Прекрасные изгнанники - Клейтон Мег Уэйт. Страница 19

Мы пили виски, а посетители таверны вовсю подпевали гитаристу. Испанские слова звучали энергично и округло, как «ронг-караронг-ронг-ронг».

– Ну а чем ты занимался зимой? – поинтересовалась я.

– Самозабвенно дразнил сестер, – ответил Эрнест. – Давал им разные прозвища, а они постоянно на меня злились.

– Надеюсь, ни одно из них не было обиднее, чем Студж? – спросила я.

– Ты, Студж, особая статья, с тобой никто не сравнится.

Я снова пригубила виски, которое после этих слов казалось теплее и намного приятнее на вкус, и подумала, что лучше бы мне больше не пить, но вместо этого сделала еще глоток.

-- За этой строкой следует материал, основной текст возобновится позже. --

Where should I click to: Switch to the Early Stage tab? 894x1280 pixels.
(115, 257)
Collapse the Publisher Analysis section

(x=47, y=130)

– А мой бывший возлюбленный звал меня Кроликом, – призналась я и сразу же об этом пожалела.

Эрнест посмотрел на меня с нескрываемым интересом – он понял, что нашел трещину в моей броне. Бертран действительно называл меня Кроликом, а я его Смуфом. Этот человек настолько заморочил мне голову, что полностью подчинил себе. Да, он любил меня и все собирался развестись с женой, но никак не мог поставить точку в этой истории. В результате я дала ему прозвище Ангел разрушения, хотя на самом деле Бертран ничего не разрушал: наши отношения погубили упрямство его супруги, а также мое собственное нетерпение и неспособность противостоять воле отца.

– Думаю, Студж подходит тебе больше, чем Кролик, – сказал Эрнест.

Я повертела в руке стакан с виски. И, собравшись с духом, спросила:

– Скруби, а как тебя звали твои друзья, когда ты был маленьким?

– По всякому. Но хуже Скруби в любом случае не придумать.

Эрнест снова рассмеялся. Я тоже благодарно рассмеялась в ответ и заявила:

– О, ты еще не знаешь моих способностей. Могу изобрести и похуже.

– Например?

– Гигантский Водяной Клоп.

– Гигантский Водяной Клоп? Отличное прозвище, Студж, – одобрил Хемингуэй. – Но уж больно длинное, сразу и не выговоришь.

– Ладно, постараюсь придумать что-нибудь попроще.

В ответ на зацепившую меня историю о том, что Эрнеста в детстве пороли ремнем для правки бритвы, я поведала ему, как непросто было с моим собственным отцом. Нет, я не жаловалась на то, что папа из-за моей любви к Бертрану называл меня конченой эгоисткой, но рассказала достаточно, чтобы Хемингуэй мог сам сделать выводы.

– Отец умер чуть больше года назад.

– Я сразу почувствовал черноту в душе твоей матери тогда, в Ки-Уэсте.

В таверне стало тихо. Певец ушел, остались только пустой стул и прислоненная к стене гитара.

– А мой отец всю жизнь носил в душе эту черноту, – добавил Эрнест. – И покончил с собой, застрелившись из «смит-вессона», когда мне было двадцать девять. – Он поднялся из-за стола и прошел к барной стойке, я даже не успела ничего сказать; вернулся с двумя полными стаканами, сел и произнес: – Студж, ты и правда нынче вела себя по-геройски.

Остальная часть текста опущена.